Reproduce the entries from the line containing "Where should I" through the line containing "tap(114, 47)", including both of those lines. Leave the pictures out.

— BEGIN EXERCISE DATA —

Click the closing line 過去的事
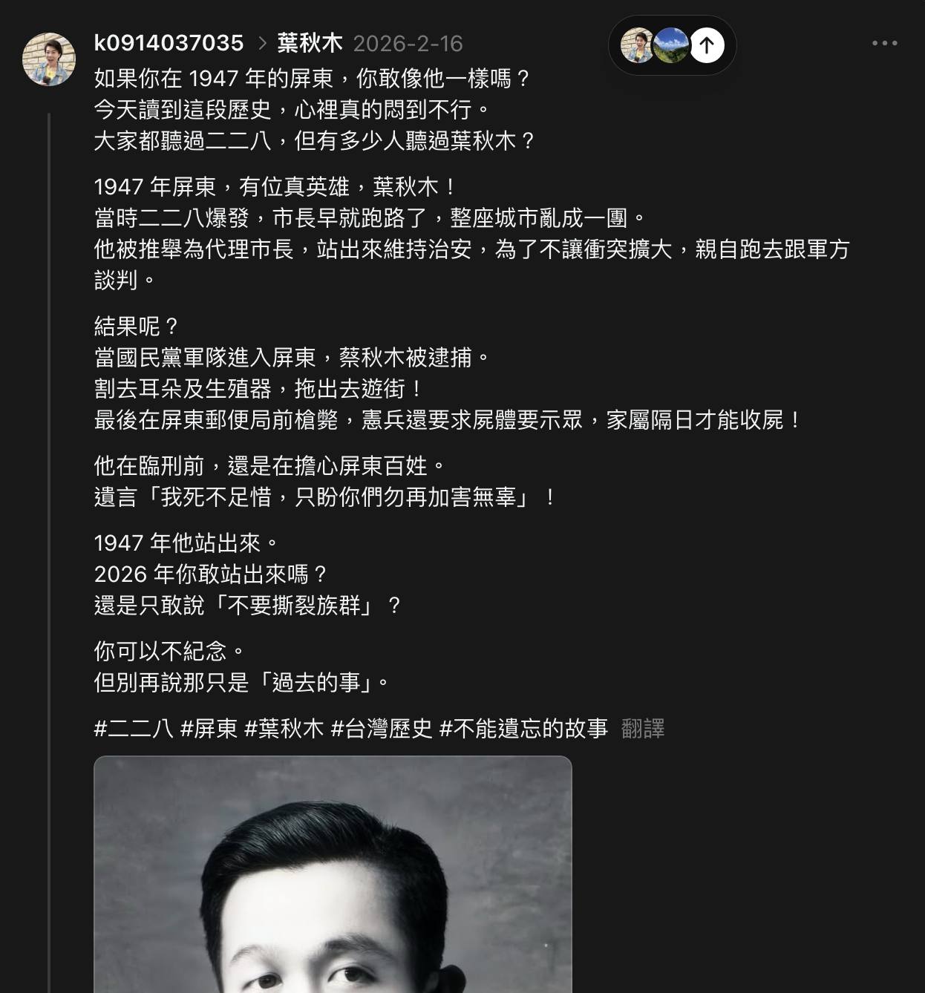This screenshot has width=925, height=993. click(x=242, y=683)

— END EXERCISE DATA —
— BEGIN EXERCISE DATA —

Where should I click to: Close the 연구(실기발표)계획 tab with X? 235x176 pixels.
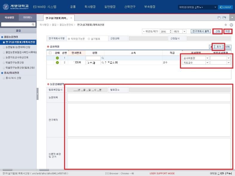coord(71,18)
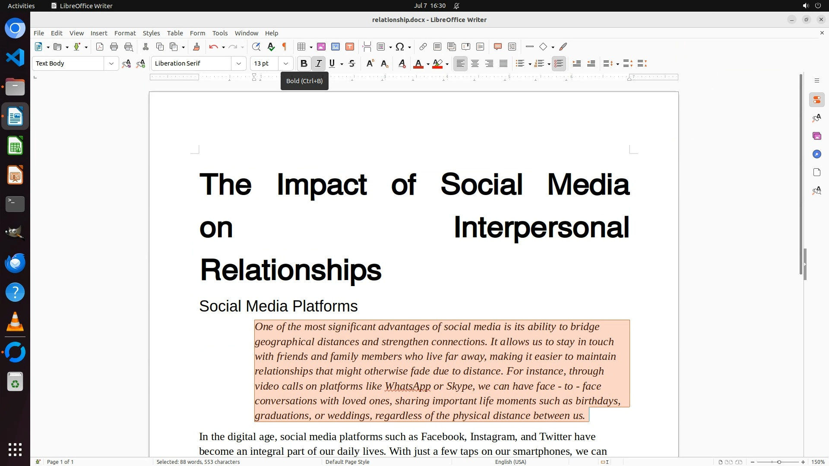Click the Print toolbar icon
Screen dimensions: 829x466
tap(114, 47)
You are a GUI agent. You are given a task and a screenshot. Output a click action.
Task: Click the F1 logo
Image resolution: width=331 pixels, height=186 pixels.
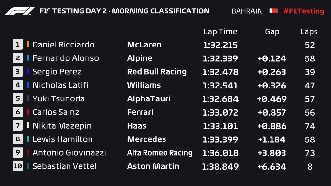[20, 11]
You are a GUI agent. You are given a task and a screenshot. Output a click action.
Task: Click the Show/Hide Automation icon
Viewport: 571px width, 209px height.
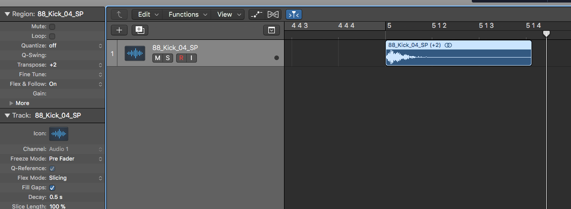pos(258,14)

— END EXERCISE DATA —
— BEGIN EXERCISE DATA —

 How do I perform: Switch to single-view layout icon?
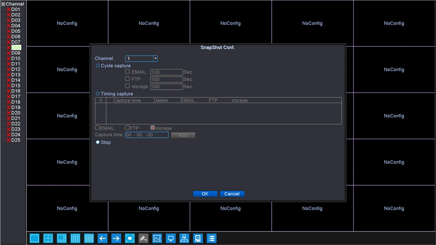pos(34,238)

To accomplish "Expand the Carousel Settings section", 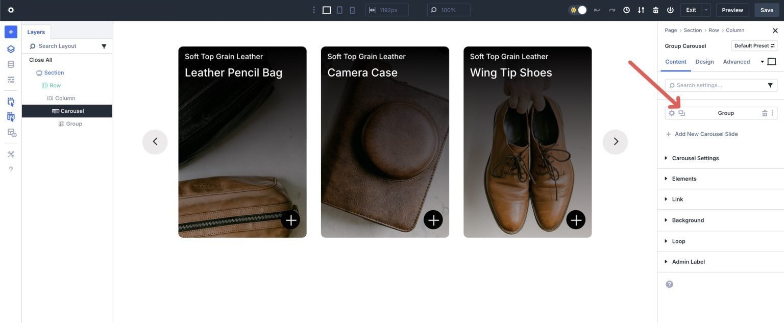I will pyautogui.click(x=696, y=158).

— END EXERCISE DATA —

### FINISHED TASK
Where should I click to: Close the 연구(실기발표)계획 tab with X? 235x176 pixels.
coord(71,18)
Click the Print toolbar icon
Screen dimensions: 829x466
tap(114, 47)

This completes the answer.